De surcroît, il faut toujours revenir aux réalités. De nombreuses entreprises de moins de 1 000 salariés sont des entreprises familiales – nous n’en avons d’ailleurs pas assez en France. Comme cela a été rappelé hier et encore aujourd'hui sur un autre sujet, notre priorité pour ces entreprises est d’instituer un dialogue social interne, et non de modifier leur gouvernance.

Il est primordial de créer un dialogue social, que des organisations syndicales s’implantent et que l’on négocie dans l’entreprise. Il me paraît donc aujourd'hui tout à fait prématuré à plusieurs égards, culturellement et d’expérience au regard de la loi, de baisser ce seuil.

Certains changements doivent s’opérer rapidement, mais d’autres doivent se faire au fur et à mesure. Plus il y aura de dialogue social dans ces entreprises et plus la question de la gouvernance sera abordée naturellement. Voilà pourquoi celle-ci ne pose pas de problème dans les grandes entreprises – les gens se connaissent – et est entrée assez facilement dans les mœurs, je puis en témoigner.

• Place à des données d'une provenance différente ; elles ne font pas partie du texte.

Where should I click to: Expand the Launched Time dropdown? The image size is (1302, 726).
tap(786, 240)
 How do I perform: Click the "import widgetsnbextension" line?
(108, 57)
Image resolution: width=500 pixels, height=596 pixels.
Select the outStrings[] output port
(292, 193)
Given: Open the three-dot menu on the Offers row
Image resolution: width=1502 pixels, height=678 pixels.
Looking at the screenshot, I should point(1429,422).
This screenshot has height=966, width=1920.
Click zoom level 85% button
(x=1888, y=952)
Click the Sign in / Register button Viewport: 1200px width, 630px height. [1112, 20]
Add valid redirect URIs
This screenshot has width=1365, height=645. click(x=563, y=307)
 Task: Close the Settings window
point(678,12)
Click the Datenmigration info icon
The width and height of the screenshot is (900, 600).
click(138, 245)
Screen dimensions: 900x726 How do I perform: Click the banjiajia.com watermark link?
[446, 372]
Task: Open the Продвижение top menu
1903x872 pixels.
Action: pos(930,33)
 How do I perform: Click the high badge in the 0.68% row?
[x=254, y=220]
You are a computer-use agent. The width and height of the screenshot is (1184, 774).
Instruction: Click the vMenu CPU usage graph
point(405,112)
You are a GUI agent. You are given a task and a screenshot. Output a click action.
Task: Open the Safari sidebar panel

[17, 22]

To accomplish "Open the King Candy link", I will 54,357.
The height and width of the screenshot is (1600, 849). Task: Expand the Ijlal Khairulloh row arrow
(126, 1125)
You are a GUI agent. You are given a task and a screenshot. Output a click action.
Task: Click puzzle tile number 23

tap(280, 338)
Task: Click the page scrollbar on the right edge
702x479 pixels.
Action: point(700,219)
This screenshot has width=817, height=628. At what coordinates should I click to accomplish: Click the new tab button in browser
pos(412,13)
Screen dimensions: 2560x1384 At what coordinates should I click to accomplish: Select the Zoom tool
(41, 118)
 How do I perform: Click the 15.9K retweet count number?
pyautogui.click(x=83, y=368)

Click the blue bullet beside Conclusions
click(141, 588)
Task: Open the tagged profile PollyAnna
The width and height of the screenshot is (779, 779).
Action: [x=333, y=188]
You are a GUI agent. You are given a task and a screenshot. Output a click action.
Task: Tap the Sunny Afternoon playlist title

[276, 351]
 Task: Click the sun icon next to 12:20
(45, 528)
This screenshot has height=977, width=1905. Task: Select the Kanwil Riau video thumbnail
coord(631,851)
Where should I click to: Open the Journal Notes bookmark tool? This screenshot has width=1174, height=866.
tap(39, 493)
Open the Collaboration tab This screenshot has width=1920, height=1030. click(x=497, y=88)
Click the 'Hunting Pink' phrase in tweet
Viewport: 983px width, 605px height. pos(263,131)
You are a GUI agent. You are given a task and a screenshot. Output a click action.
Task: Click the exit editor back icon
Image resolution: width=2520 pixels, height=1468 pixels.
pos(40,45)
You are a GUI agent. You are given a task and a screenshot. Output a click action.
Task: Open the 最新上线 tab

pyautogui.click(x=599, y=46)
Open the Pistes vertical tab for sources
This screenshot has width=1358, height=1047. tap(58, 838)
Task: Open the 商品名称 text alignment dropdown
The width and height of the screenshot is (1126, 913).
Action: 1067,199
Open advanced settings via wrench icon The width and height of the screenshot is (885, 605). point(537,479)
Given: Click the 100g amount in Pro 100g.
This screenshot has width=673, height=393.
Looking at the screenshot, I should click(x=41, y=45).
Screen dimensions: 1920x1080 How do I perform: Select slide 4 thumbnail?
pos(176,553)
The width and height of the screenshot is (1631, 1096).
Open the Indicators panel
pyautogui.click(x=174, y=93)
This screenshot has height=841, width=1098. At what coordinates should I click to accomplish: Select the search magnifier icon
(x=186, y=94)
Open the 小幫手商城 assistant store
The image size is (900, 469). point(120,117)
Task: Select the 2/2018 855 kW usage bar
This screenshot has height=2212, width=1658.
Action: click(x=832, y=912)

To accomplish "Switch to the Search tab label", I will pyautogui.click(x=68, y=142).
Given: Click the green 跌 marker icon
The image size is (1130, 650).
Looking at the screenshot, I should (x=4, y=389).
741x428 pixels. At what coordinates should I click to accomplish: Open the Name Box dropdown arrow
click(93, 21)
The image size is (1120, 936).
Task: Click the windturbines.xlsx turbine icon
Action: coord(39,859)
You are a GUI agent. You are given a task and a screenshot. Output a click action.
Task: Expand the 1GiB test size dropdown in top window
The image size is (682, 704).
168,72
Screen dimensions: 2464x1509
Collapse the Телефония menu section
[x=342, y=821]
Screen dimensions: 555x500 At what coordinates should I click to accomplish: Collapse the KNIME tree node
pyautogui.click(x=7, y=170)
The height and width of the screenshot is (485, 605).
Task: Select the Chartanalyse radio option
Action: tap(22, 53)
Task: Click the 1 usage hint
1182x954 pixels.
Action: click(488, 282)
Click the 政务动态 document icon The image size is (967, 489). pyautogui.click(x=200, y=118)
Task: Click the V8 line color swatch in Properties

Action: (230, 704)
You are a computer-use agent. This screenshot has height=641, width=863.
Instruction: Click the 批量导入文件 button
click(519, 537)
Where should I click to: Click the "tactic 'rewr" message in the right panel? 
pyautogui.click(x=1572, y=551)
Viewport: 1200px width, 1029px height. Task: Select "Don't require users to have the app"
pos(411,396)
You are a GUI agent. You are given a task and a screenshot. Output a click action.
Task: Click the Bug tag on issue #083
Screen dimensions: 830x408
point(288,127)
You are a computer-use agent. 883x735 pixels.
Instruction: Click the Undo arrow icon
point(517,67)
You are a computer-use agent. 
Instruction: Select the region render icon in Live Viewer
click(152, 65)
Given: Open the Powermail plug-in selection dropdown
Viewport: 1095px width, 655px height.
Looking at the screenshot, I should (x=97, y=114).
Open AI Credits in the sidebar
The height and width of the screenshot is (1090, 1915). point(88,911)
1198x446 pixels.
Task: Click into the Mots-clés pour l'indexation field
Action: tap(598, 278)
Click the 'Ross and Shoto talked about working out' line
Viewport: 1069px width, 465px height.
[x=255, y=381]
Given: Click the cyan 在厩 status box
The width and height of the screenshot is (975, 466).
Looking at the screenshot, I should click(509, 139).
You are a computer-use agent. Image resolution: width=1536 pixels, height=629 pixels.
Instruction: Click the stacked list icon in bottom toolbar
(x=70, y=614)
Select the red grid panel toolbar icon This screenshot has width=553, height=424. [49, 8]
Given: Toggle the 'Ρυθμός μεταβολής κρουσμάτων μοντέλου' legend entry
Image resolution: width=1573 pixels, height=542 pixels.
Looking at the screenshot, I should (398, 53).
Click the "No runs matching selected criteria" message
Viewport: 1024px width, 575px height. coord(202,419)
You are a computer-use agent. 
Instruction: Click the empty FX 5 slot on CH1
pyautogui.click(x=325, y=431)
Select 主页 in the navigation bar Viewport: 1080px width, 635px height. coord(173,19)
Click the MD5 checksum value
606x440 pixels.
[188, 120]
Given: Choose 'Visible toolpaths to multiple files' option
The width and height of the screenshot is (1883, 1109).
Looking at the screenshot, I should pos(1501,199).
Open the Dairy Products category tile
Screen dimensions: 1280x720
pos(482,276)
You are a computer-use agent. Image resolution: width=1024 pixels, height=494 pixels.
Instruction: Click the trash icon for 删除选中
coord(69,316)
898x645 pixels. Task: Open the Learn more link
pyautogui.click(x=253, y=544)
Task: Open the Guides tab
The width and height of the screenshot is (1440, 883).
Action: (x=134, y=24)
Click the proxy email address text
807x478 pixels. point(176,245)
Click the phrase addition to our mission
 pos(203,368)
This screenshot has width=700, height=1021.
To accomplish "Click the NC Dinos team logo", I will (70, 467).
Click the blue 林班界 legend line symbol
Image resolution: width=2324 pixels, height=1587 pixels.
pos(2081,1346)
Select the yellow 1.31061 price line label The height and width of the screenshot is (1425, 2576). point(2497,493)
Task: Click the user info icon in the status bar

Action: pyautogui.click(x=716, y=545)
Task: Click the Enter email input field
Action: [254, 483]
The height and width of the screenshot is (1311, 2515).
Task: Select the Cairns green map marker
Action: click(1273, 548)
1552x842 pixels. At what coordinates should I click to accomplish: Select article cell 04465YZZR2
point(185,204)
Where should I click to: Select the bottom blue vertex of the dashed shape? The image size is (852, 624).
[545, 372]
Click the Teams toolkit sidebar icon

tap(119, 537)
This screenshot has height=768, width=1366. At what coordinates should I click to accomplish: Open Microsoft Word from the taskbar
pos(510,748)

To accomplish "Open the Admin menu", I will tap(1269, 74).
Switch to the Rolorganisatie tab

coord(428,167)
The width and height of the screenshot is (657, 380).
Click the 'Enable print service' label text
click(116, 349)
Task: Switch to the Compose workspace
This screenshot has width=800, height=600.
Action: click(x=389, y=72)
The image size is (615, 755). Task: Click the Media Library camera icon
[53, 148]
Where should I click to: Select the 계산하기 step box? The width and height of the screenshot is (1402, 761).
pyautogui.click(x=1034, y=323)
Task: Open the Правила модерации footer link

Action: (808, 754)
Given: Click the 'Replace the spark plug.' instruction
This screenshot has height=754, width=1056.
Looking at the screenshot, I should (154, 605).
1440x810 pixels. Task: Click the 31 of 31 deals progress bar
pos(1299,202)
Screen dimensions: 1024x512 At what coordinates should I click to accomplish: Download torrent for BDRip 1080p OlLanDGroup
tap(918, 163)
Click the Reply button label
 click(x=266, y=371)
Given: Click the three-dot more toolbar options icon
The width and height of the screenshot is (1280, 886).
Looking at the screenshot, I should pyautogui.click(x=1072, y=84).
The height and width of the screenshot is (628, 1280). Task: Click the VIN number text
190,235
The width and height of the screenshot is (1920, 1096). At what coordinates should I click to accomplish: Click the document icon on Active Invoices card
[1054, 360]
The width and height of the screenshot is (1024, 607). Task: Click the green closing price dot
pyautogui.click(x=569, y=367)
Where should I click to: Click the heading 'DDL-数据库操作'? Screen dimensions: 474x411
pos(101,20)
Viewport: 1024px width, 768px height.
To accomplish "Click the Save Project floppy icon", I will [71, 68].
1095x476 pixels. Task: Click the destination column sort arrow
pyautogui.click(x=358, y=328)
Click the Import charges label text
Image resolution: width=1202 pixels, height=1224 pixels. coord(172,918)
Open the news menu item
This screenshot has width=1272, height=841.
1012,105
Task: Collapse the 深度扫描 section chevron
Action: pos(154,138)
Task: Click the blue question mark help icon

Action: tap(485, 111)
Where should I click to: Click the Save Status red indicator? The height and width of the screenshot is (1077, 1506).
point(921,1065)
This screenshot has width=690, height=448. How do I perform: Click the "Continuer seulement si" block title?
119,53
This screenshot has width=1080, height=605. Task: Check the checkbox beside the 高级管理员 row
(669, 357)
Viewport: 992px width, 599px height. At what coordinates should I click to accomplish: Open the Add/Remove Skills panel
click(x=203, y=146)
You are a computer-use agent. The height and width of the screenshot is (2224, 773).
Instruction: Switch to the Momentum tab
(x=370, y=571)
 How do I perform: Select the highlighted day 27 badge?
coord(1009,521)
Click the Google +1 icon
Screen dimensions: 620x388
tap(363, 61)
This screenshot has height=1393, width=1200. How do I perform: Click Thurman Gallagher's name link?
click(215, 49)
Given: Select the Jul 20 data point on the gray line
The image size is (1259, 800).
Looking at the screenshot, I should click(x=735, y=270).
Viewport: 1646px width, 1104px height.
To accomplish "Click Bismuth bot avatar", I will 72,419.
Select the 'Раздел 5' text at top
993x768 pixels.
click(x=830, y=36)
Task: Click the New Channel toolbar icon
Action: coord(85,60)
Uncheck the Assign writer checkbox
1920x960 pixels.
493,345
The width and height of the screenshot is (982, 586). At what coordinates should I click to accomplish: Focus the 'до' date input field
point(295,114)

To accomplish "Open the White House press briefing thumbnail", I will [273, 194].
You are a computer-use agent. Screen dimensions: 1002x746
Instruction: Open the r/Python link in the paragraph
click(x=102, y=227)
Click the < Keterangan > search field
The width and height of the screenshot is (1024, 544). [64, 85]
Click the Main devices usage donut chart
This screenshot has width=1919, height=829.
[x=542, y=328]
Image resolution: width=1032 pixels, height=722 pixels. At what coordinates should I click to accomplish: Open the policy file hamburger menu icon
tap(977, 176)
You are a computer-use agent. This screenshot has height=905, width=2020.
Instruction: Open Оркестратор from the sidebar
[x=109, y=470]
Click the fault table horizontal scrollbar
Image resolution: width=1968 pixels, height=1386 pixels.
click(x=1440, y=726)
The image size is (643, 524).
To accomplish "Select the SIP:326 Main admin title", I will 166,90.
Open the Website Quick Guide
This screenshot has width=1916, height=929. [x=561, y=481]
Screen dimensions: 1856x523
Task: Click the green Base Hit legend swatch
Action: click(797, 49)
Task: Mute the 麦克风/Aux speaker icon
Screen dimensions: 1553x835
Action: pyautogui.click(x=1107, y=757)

M. le président. La parole est à Mme Corinne Bouchoux, pour explication de vote.

Mme Corinne Bouchoux. Nous soutiendrons ces deux amendements identiques.

Toutefois, je ne comprends pas très bien : il ne faudrait pas tout le temps changer la loi, dites-vous ? Mais n’est-ce pas ce que vous voulez avec ce projet de loi, en changeant plein de choses ? C’est un argument que vous utilisez quand cela vous arrange…

On est toujours prompt à citer l’exemple allemand – c’est une Franco-Allemande qui vous le dit – du Mitbestimmungsrecht. Or, en Allemagne, les petites entreprises n’ont pas cette méfiance envers le représentant salarié : il n’est pas, par principe, considéré comme casse-pieds, incompétent ou dérangeant.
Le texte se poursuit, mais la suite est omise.